───── Data in this exercise ─────
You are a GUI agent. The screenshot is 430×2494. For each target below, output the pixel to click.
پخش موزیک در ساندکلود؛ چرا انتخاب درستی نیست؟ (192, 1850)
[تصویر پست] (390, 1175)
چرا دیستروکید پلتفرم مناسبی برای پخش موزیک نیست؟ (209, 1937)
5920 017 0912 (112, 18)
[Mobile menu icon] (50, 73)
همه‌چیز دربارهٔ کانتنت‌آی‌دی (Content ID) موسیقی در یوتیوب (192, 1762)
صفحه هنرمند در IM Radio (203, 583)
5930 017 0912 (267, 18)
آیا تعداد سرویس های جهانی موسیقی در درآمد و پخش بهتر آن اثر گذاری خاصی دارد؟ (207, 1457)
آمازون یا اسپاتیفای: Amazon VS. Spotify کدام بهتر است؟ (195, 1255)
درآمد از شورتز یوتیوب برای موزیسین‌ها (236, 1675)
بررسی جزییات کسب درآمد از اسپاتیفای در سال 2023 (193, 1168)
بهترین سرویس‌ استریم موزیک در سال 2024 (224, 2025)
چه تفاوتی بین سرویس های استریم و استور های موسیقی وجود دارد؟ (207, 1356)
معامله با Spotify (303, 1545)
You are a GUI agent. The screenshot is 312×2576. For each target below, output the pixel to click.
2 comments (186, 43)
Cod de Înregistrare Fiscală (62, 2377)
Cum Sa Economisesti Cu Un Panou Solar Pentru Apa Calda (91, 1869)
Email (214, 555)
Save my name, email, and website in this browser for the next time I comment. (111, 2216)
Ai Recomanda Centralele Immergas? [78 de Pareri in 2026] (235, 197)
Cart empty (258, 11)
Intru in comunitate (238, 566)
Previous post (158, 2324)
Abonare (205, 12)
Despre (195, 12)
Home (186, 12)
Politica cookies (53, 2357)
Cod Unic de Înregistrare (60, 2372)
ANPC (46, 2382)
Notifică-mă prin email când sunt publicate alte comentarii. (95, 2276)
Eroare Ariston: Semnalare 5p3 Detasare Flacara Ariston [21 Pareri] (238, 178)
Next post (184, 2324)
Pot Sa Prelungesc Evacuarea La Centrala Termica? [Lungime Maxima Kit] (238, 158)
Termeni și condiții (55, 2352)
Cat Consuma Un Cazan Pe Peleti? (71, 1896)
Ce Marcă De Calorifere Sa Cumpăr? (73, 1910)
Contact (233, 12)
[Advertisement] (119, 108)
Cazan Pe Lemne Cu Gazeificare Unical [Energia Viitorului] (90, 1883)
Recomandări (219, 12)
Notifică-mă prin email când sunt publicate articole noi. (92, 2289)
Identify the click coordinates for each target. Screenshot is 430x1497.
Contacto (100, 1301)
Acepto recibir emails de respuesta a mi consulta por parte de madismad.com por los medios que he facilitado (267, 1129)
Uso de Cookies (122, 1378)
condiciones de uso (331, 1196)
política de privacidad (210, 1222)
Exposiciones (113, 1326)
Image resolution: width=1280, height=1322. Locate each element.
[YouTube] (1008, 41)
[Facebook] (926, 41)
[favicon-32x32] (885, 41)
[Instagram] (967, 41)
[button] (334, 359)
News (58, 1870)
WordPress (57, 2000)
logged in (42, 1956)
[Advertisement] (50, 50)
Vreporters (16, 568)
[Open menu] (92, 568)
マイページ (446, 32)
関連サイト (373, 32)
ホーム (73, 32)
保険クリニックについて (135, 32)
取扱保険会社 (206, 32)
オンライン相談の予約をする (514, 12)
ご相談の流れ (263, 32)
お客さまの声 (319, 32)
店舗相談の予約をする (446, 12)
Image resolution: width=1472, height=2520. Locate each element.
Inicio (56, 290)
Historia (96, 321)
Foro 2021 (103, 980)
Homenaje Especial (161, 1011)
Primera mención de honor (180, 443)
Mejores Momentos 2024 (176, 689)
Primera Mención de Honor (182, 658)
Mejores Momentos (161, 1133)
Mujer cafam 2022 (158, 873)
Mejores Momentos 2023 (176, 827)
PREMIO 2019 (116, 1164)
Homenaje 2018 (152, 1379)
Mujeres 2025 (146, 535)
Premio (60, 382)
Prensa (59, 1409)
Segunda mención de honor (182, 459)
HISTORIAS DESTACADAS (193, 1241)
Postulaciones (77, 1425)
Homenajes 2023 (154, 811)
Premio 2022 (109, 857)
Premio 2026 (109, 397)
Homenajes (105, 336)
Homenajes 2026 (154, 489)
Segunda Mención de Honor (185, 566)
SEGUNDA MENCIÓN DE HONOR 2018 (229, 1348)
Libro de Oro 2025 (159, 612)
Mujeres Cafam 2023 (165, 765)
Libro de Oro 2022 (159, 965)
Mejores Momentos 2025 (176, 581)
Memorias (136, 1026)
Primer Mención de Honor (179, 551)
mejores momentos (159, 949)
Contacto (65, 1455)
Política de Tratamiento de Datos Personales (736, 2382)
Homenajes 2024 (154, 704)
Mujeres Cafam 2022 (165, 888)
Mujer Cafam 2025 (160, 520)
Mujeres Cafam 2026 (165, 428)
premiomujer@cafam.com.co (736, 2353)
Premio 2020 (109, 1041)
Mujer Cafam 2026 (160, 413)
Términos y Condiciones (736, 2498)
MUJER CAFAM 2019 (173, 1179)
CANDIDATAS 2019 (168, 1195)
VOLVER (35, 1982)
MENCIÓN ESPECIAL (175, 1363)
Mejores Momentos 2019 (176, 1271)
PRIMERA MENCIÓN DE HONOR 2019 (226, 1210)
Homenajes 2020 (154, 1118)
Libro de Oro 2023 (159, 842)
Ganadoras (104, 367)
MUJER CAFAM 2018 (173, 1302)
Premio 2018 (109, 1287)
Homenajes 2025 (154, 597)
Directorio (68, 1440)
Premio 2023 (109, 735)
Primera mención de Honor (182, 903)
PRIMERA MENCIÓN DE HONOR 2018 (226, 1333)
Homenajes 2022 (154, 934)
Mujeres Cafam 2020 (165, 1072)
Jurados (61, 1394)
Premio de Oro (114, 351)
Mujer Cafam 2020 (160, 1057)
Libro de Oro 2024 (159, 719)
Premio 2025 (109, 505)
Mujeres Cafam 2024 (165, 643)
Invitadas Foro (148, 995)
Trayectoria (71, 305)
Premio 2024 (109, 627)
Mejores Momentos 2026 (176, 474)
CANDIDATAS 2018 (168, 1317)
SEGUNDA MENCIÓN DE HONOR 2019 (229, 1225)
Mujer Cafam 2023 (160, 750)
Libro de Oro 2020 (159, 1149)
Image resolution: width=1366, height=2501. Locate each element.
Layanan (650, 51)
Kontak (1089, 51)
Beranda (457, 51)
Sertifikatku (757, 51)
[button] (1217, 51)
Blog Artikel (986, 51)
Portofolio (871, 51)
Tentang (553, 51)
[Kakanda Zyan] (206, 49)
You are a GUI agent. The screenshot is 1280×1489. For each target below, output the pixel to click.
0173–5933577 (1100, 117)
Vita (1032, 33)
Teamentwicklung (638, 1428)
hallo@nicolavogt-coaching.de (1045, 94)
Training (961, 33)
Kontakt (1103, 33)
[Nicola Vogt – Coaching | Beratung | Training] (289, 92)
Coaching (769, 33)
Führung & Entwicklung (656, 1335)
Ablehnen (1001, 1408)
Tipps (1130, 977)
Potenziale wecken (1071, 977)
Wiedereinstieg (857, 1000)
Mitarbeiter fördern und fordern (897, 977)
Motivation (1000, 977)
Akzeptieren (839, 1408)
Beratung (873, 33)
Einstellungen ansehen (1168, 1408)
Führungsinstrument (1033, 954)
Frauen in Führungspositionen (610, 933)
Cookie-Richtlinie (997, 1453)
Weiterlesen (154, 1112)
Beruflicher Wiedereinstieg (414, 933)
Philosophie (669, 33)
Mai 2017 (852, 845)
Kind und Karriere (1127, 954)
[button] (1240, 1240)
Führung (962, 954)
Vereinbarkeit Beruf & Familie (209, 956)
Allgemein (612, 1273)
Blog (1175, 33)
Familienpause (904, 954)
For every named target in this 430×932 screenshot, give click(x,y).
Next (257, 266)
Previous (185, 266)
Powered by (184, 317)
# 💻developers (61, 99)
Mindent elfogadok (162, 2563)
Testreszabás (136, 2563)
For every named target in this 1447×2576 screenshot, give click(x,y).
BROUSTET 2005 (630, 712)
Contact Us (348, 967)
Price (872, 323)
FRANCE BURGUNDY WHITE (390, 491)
─────
Would you transcribe exactly the lines from the one containing "Sertifikatku (757, 51)" to the end of the material, and leave out the rest?

Sertifikatku (757, 51)
[button] (1217, 51)
Blog Artikel (986, 51)
Portofolio (871, 51)
Tentang (553, 51)
[Kakanda Zyan] (206, 49)
You are a GUI agent. The screenshot is 1280×1489. For each target below, output the pixel to click.
0173–5933577 (1100, 117)
Vita (1032, 33)
Teamentwicklung (638, 1428)
hallo@nicolavogt-coaching.de (1045, 94)
Training (961, 33)
Kontakt (1103, 33)
[Nicola Vogt – Coaching | Beratung | Training] (289, 92)
Coaching (769, 33)
Führung & Entwicklung (656, 1335)
Ablehnen (1001, 1408)
Tipps (1130, 977)
Potenziale wecken (1071, 977)
Wiedereinstieg (857, 1000)
Mitarbeiter fördern und fordern (897, 977)
Motivation (1000, 977)
Akzeptieren (839, 1408)
Beratung (873, 33)
Einstellungen ansehen (1168, 1408)
Führungsinstrument (1033, 954)
Frauen in Führungspositionen (610, 933)
Cookie-Richtlinie (997, 1453)
Weiterlesen (154, 1112)
Beruflicher Wiedereinstieg (414, 933)
Philosophie (669, 33)
Mai 2017 (852, 845)
Kind und Karriere (1127, 954)
[button] (1240, 1240)
Führung (962, 954)
Vereinbarkeit Beruf & Familie (209, 956)
Allgemein (612, 1273)
Blog (1175, 33)
Familienpause (904, 954)
For every named target in this 430×932 screenshot, give click(x,y).
Next (257, 266)
Previous (185, 266)
Powered by (184, 317)
# 💻developers (61, 99)
Mindent elfogadok (162, 2563)
Testreszabás (136, 2563)
For every named target in this 1447×2576 screenshot, give click(x,y).
BROUSTET 2005 (630, 712)
Contact Us (348, 967)
Price (872, 323)
FRANCE BURGUNDY WHITE (390, 491)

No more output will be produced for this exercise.